Antiretroviral Trial

[Charles555nc]

http://www.hss.edu/professional-conditions_tnf-inhibitors-used-in-hiv-positive-patients.asp

Tnf-alpha linked with progression and upregulation of hiv disease.

What now Baccarat?

Also, we were discussing pentoxylline specifically, which lowers tnf-alpha and il-2, but is not a "blocker" per se.

"Wallis et al[11] found that pentoxifylline decreased plasma HIV RNA levels in a group of untreated HIV+ patients with pulmonary TB, but had no proven effect on TNF-a, CD4 cell count or patient survival."

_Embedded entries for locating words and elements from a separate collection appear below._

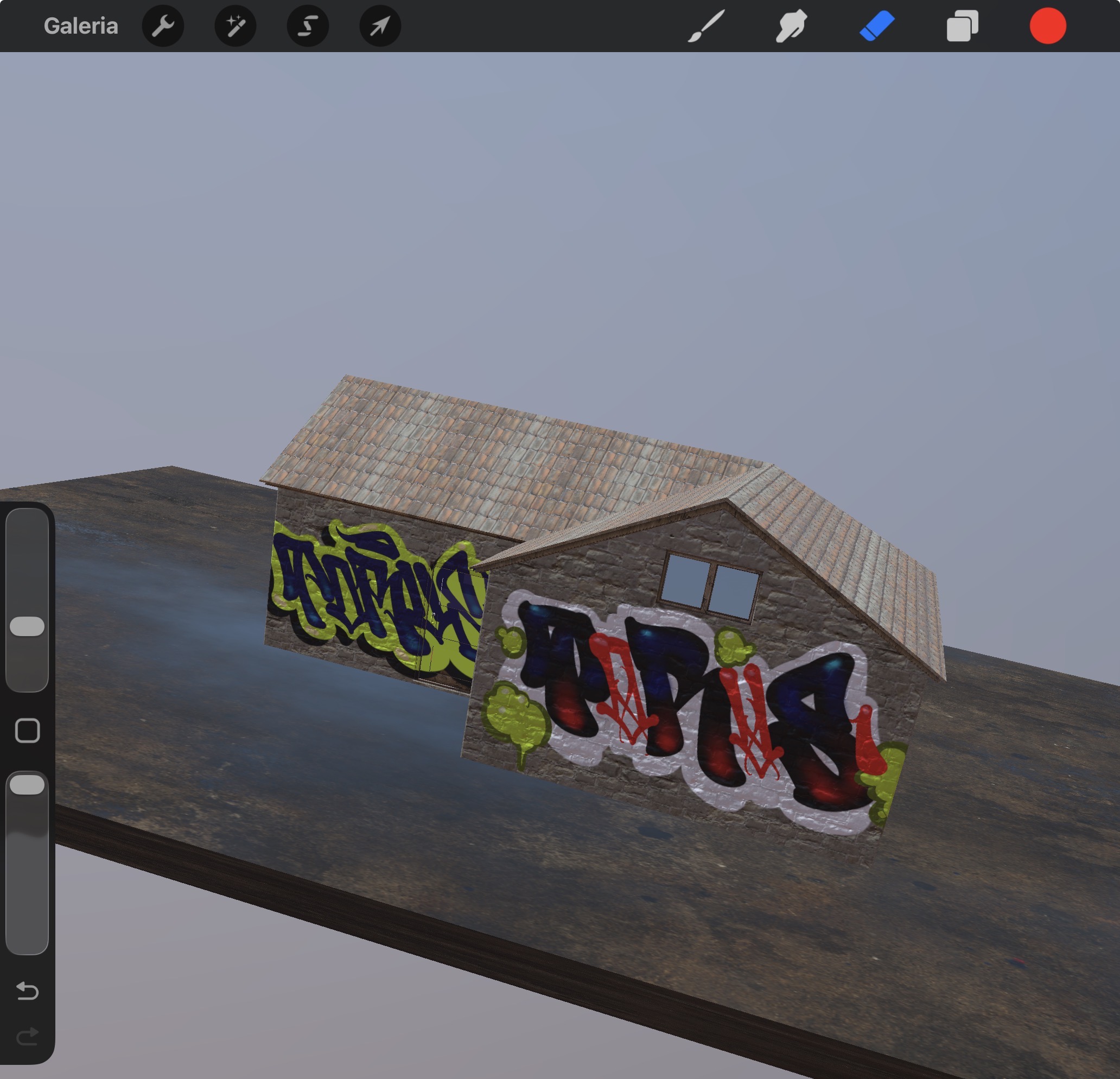Select the Smudge finger tool
The image size is (1120, 1079).
click(791, 26)
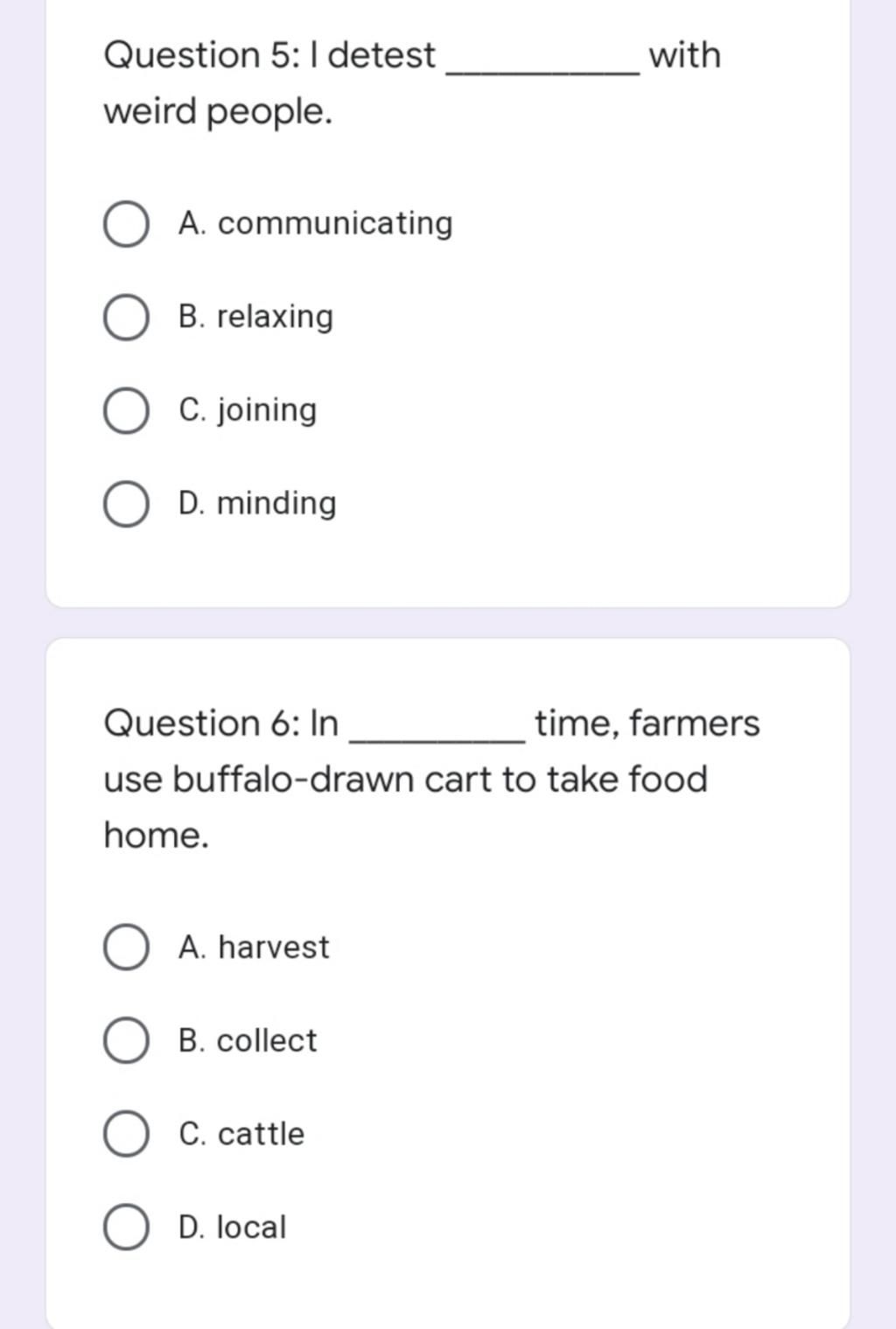Choose radio button for C. cattle
Screen dimensions: 896x1329
pyautogui.click(x=126, y=1134)
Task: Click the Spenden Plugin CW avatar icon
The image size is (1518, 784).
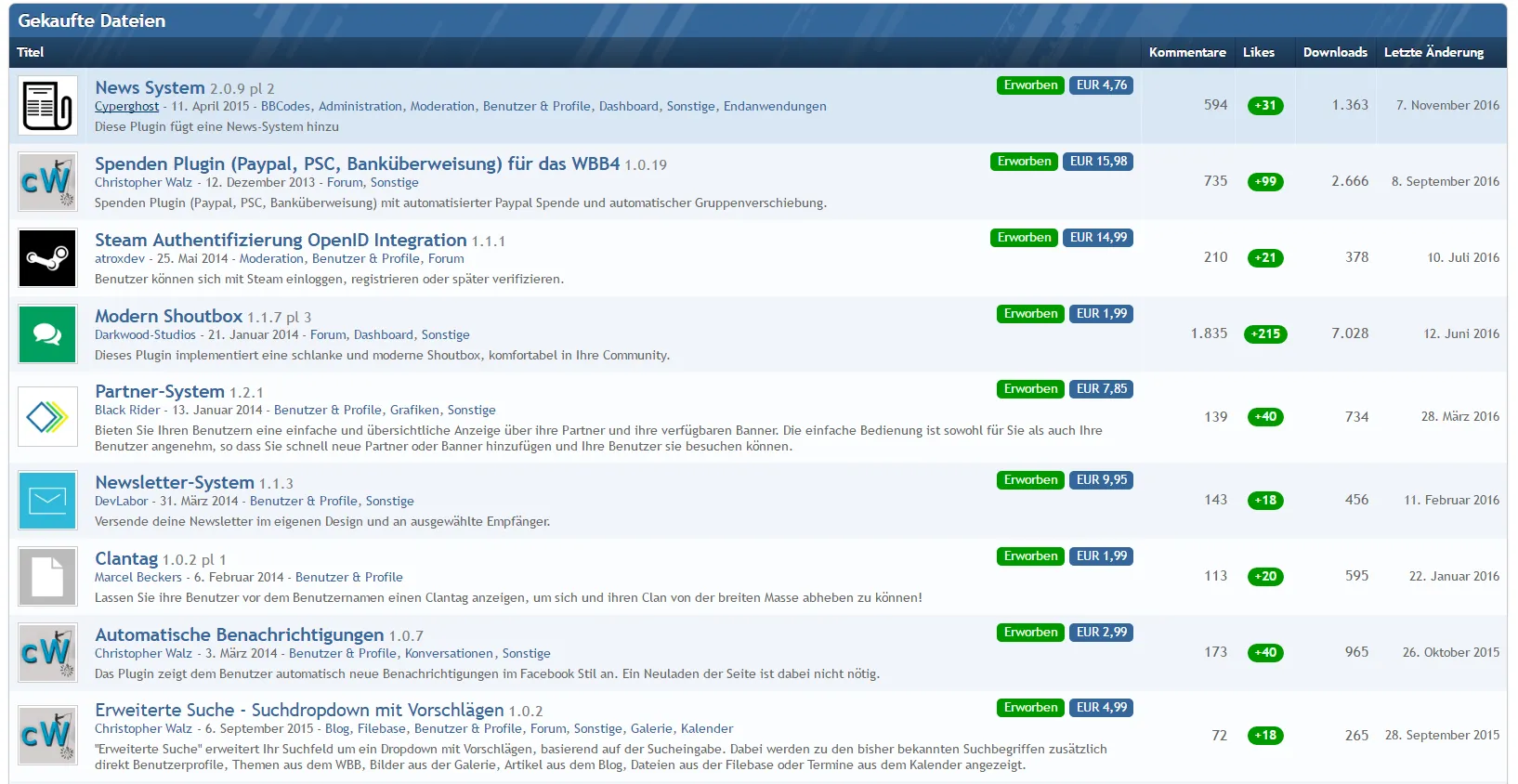Action: [47, 182]
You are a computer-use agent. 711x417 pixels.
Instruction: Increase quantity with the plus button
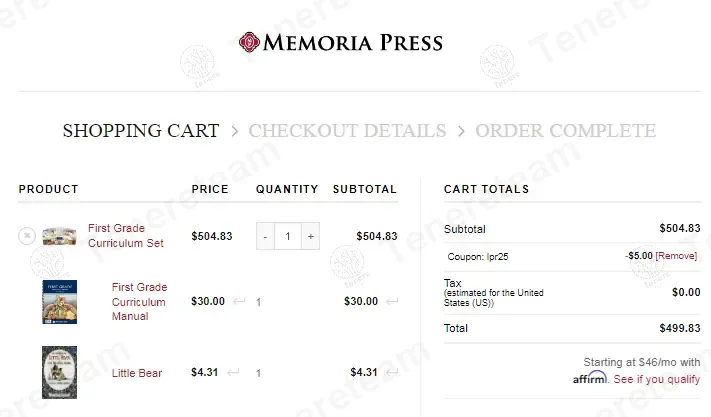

I agree that, immunosupressants are almost never the right choice in medicine imo and even less in chronic disease.

 

[Daffodil]

if i had know BWG was negative and neurons could be infected....i would have found some way to go to ottawa. i didnt know it was going to be this earthshattering. dr. brewer says that since many healthy people might carry the virus, then maybe something else is needed to get sick too (like a co-infection??)...

i just cannot believe this. if my neurons are infected, what will i do? no it cant be. it just cant be happening

 

[Daffodil]

thanks sickof. i am sorry i always post my emotional crap here. i dont really have anyone else to talk to about this but my mom. i am always too anxious. and i am just so sick of living like my head is in a vice. its been 20 yrs. i just thought there was alight and the end of the tunnel but it keeps getting further and further away.

 

[gu3vara]

thanks sickof. i am sorry i always post my emotional crap here. i dont really have anyone else to talk to about this but my mom. i am always too anxious. and i am just so sick of living like my head is in a vice. its been 20 yrs. i just thought there was alight and the end of the tunnel but it keeps getting further and further away.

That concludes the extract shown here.